And, with any POSIX-conforming shell (e.g., ash , bash , dash , ksh , etc.) you could use:

while read -r input
do	echo "${input%.fr.*}"
done<file

or with sed :

sed 's/[.]fr[.].*//' file

or with awk :

awk '{sub(/[.]fr[.].*/, "")}1' file

or ...

Mannu2525 · June 27, 2015, 4:32pm

You could use :

sed 's/\(.fr.*\)//g' file

HTH

Don_Cragun · June 27, 2015, 5:05pm

No.

With an input line like:

g-xx.Africa.zzzz.fr.worker3

the above sed command would produce the output:

g-xx.

instead of the requested:

g-xx.Africa.zzzz

In a filename matching pattern, . matches a period. But in a basic regular expression (which is what is used in sed ), an unadorned . matches any single character.

Aia · June 27, 2015, 5:26pm

A few things you might want think about:
 : you are telling to capture the matched part. Since you are not using it, it is a waste of effort.
g : matching as many times as possible in a line, is not the intention in this case.

senhia83 · June 27, 2015, 6:15pm

How about

$ cat > tmp
g-82.text.text1.fr.worker1
g-xx.yyyyyy.zzzz.fr.worker2


$ awk -F".fr" '{print $1}' tmp
g-82.text.text1
g-xx.yyyyyy.zzzz

Don_Cragun · June 27, 2015, 6:30pm

This suffers from exactly the same problem noted in post #5 in this thread!

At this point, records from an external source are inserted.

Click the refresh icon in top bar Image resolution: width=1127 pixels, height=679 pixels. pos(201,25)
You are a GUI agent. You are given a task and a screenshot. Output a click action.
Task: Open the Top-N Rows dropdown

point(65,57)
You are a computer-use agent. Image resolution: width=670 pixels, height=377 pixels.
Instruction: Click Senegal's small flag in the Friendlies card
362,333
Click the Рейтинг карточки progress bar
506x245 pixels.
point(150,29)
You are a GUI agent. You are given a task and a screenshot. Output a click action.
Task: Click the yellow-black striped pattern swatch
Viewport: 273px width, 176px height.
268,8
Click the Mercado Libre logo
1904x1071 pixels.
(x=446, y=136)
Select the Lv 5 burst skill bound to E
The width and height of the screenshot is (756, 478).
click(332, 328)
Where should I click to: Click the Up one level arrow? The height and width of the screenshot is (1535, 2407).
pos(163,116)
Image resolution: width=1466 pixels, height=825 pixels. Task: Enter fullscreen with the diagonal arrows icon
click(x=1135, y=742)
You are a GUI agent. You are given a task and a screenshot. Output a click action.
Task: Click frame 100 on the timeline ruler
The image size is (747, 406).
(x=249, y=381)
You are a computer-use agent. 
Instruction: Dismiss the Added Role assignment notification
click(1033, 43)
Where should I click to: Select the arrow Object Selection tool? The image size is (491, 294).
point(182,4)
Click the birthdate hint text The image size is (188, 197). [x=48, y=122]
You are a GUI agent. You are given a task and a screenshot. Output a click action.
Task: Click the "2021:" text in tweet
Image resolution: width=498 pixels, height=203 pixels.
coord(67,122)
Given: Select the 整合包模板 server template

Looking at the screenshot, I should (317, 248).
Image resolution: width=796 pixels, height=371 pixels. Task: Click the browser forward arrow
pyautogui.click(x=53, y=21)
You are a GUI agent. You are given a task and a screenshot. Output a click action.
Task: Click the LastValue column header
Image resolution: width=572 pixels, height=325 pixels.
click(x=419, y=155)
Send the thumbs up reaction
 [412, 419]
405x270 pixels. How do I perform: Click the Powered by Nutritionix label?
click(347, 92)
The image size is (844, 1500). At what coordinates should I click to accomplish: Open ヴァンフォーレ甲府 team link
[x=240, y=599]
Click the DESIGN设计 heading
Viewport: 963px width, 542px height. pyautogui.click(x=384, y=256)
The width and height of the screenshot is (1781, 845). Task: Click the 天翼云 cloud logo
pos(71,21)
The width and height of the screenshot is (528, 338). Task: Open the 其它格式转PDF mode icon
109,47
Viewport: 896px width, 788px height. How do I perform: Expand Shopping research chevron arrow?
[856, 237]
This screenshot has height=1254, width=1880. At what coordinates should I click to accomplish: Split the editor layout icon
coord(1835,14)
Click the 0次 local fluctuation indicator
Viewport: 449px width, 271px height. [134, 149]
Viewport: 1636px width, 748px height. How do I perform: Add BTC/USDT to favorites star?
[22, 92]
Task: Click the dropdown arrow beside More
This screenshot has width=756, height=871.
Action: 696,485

senhia83 · June 27, 2015, 6:44pm

This might work?

$ cat > tmp
g-82.text.text1.fr.worker1
g-xx.yyyyyy.zzzz.fr.worker2
g-xx.Africa.zzzz.fr.worker3


$ awk -F"[.]fr" '{print $1}' tmp
g-82.text.text1
g-xx.yyyyyy.zzzz
g-xx.Africa.zzzz

Don_Cragun · June 27, 2015, 7:02pm

senhia83:

This might work?

$ cat > tmp
g-82.text.text1.fr.worker1
g-xx.yyyyyy.zzzz.fr.worker2
g-xx.Africa.zzzz.fr.worker3


$ awk -F"[.]fr" '{print $1}' tmp
g-82.text.text1
g-xx.yyyyyy.zzzz
g-xx.Africa.zzzz

No. Try adding an input line:

g-xx.freezer.zzzz.fr.worker4

You have to match both periods; not just the first one. But, it would work if you used:

-F'[.]fr[.]'
   or 
-F'\\.fr\\.'

instead of:

-F"[.]fr"

Peasant · June 28, 2015, 1:26am

Perhaps a sed like :

user@host:~/unix$ ls g*
g-82.text.text1.fr.worker1   g-xx.yyyyyy.zzzz.fr.worker2
g-xx.Africa.zzzz.fr.worker3
user@host:~/unix$ ls g* | sed "s/\(.*\)\(.fr.*\)/\1/g"
g-82.text.text1
g-xx.Africa.zzzz
g-xx.yyyyyy.zzzz

So \1 is what you want and \2 (which is not used) is the extension being removed from the ls output.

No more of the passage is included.